## YOUR INSTRUCTIONS
Consider the listing below. Extract exactly the lines from the line containing "Log in (289, 23)" to the line containing "arrow_back (19, 478)", both included.

## STORED DATA
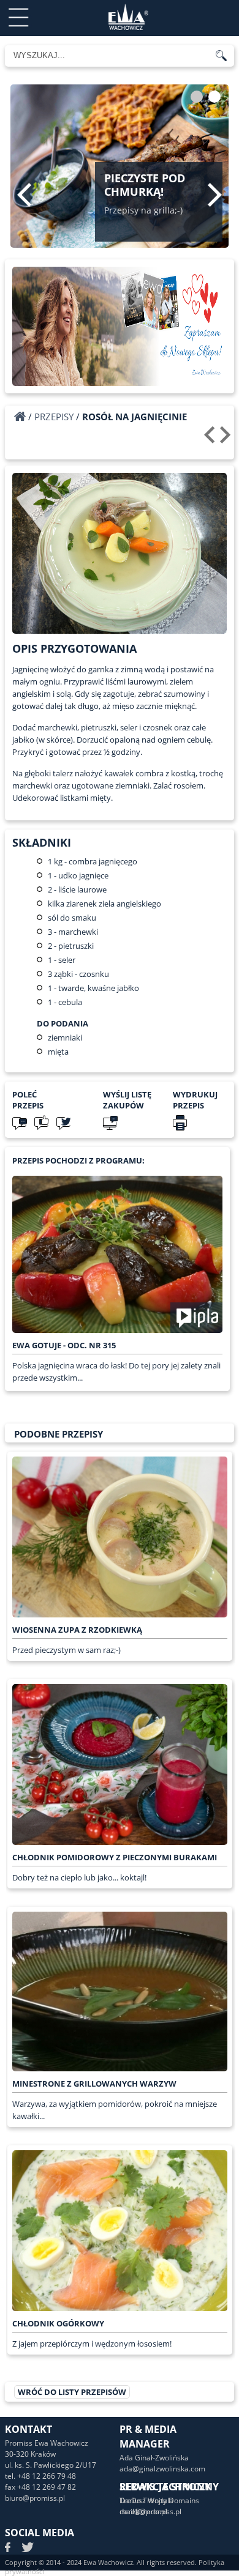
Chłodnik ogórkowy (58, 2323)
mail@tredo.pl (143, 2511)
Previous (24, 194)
--
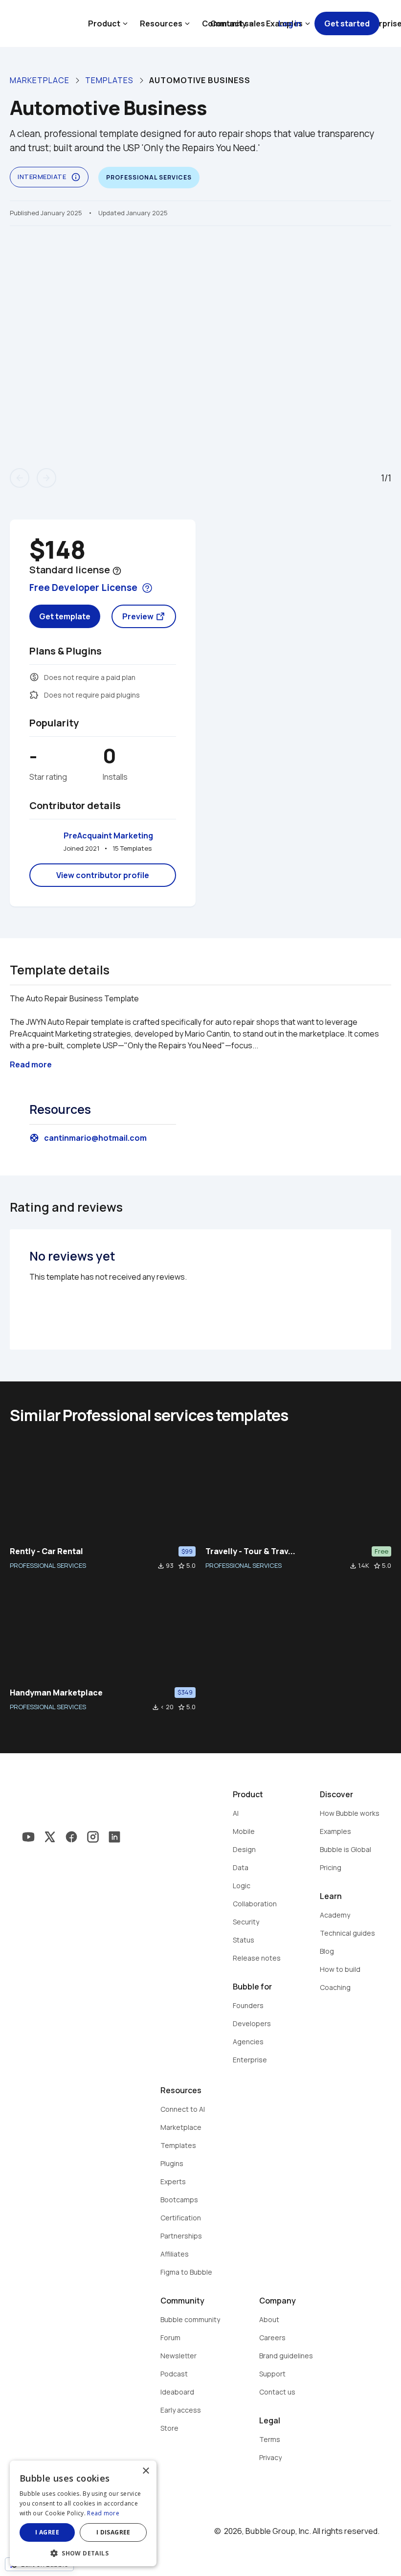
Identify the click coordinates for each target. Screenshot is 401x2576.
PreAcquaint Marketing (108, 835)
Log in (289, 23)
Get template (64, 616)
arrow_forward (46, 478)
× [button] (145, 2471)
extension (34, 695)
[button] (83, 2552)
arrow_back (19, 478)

## EXERCISE OUTPUT
Log in (289, 23)
Get template (64, 616)
arrow_forward (46, 478)
× [button] (145, 2471)
extension (34, 695)
[button] (83, 2552)
arrow_back (19, 478)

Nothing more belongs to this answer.